→ RECORDS TO USE
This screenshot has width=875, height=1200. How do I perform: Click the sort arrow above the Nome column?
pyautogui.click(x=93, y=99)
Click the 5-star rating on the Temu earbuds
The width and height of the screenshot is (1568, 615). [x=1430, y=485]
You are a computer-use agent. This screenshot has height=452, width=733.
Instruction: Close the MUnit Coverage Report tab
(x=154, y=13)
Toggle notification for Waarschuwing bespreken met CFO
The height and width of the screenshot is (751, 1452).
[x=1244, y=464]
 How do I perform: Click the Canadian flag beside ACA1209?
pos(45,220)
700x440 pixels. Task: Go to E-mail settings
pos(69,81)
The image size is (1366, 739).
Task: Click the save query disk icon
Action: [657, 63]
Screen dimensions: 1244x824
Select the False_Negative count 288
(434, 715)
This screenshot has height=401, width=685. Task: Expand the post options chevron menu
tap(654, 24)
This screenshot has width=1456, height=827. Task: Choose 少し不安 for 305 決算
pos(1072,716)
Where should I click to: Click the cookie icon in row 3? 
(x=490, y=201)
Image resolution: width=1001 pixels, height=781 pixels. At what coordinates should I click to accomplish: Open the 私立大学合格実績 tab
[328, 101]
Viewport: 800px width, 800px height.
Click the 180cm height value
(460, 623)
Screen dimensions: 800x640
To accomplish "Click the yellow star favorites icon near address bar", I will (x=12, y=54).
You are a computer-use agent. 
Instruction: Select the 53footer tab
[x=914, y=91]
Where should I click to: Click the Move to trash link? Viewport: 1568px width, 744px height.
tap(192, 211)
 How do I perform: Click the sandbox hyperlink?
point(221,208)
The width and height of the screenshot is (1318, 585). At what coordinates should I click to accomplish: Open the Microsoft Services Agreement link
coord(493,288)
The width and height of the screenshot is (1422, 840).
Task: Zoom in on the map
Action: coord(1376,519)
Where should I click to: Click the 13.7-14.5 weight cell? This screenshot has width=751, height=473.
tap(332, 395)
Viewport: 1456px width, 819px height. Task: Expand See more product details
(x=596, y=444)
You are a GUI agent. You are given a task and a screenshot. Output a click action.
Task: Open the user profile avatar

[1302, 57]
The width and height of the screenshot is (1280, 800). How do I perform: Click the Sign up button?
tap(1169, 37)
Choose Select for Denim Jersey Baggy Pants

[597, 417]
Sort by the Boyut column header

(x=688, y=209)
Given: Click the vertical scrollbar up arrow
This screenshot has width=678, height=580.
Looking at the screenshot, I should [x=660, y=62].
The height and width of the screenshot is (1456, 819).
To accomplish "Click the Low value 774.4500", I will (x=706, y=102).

→ WHAT IS EXPECTED
Check all the records above and select each line where the string "will" is found.

→ RESULT FOR THIS TASK
To accomplish "Click the yellow star favorites icon near address bar", I will (x=12, y=54).
To accomplish "Click the Low value 774.4500", I will (x=706, y=102).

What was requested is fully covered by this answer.